_Requirement:_
Reproduce the records exactly through the line with "Saison 2026/27: (362, 461)".

'''

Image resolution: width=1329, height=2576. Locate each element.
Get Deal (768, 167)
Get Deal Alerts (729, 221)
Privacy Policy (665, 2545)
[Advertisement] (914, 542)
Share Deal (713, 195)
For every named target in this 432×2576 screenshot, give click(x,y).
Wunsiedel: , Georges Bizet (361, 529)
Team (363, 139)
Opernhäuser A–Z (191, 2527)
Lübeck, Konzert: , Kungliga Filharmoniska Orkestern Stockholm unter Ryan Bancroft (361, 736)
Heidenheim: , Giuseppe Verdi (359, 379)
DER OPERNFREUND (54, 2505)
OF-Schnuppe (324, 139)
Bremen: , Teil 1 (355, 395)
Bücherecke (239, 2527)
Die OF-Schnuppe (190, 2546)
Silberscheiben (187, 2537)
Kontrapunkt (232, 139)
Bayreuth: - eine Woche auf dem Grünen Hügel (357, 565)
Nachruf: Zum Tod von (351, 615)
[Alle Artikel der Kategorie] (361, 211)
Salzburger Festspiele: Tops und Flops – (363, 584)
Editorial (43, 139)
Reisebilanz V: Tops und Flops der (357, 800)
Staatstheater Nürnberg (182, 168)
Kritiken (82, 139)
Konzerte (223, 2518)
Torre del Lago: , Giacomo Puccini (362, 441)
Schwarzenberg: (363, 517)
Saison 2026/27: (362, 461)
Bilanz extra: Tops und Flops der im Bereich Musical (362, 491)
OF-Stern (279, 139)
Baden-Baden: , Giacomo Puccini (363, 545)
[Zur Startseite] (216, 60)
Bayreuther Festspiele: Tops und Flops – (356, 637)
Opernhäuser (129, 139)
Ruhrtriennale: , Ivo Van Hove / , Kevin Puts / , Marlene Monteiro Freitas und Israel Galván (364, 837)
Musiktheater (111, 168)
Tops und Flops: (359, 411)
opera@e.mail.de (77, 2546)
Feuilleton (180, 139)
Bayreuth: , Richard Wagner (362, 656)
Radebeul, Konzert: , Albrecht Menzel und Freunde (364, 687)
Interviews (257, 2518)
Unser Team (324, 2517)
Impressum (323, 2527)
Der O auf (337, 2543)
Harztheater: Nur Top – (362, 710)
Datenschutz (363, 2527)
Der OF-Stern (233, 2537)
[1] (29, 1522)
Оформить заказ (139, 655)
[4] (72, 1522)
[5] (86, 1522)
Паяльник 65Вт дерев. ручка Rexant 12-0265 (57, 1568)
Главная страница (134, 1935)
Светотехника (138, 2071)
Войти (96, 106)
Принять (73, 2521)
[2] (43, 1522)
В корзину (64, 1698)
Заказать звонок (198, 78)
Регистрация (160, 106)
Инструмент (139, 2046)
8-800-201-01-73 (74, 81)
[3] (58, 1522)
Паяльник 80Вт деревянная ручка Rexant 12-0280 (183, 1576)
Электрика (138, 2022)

'''

_Task output:_
Image resolution: width=1329, height=2576. Locate each element.
Get Deal (768, 167)
Get Deal Alerts (729, 221)
Privacy Policy (665, 2545)
[Advertisement] (914, 542)
Share Deal (713, 195)
For every named target in this 432×2576 screenshot, give click(x,y).
Wunsiedel: , Georges Bizet (361, 529)
Team (363, 139)
Opernhäuser A–Z (191, 2527)
Lübeck, Konzert: , Kungliga Filharmoniska Orkestern Stockholm unter Ryan Bancroft (361, 736)
Heidenheim: , Giuseppe Verdi (359, 379)
DER OPERNFREUND (54, 2505)
OF-Schnuppe (324, 139)
Bremen: , Teil 1 (355, 395)
Bücherecke (239, 2527)
Die OF-Schnuppe (190, 2546)
Silberscheiben (187, 2537)
Kontrapunkt (232, 139)
Bayreuth: - eine Woche auf dem Grünen Hügel (357, 565)
Nachruf: Zum Tod von (351, 615)
[Alle Artikel der Kategorie] (361, 211)
Salzburger Festspiele: Tops und Flops – (363, 584)
Editorial (43, 139)
Reisebilanz V: Tops und Flops der (357, 800)
Staatstheater Nürnberg (182, 168)
Kritiken (82, 139)
Konzerte (223, 2518)
Torre del Lago: , Giacomo Puccini (362, 441)
Schwarzenberg: (363, 517)
Saison 2026/27: (362, 461)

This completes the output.